Records for the task Start Marker
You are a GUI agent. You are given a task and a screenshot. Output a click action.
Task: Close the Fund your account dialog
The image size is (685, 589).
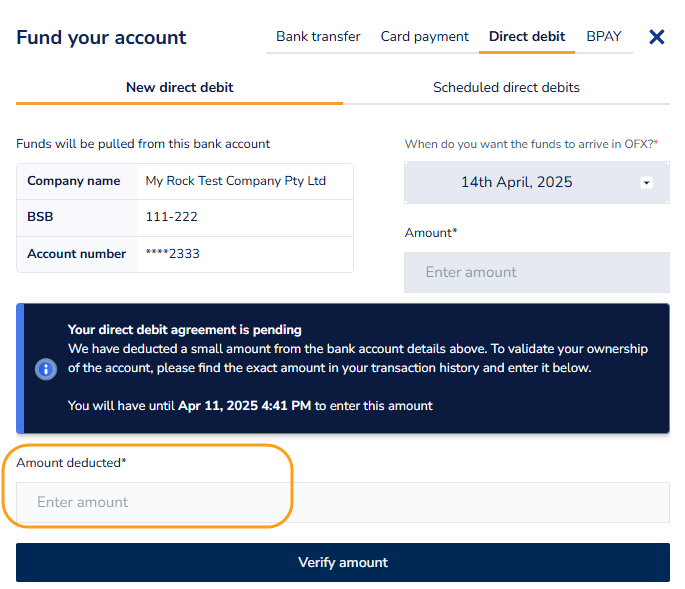(x=656, y=37)
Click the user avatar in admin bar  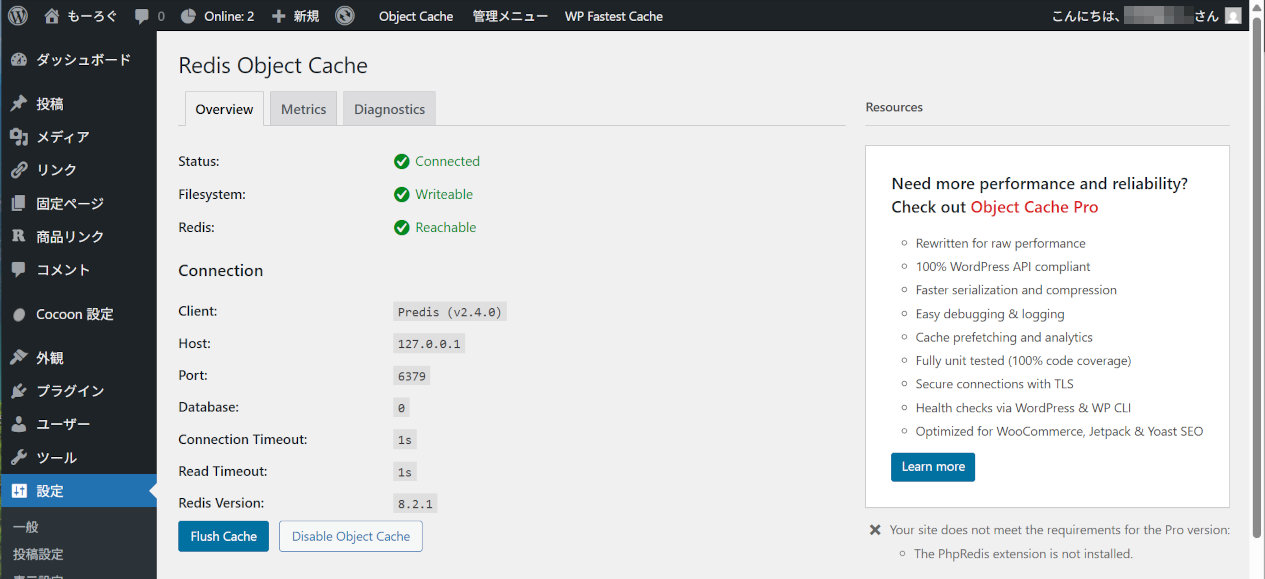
Records for the task End Marker
■ What you will do ■
Transcribe exactly the span of lines from the line holding "The image size is (685, 589)." through the last line above, both included. Pictures stay out.

■ Exercise result ■
The image size is (685, 589).
(x=656, y=37)
Click the user avatar in admin bar  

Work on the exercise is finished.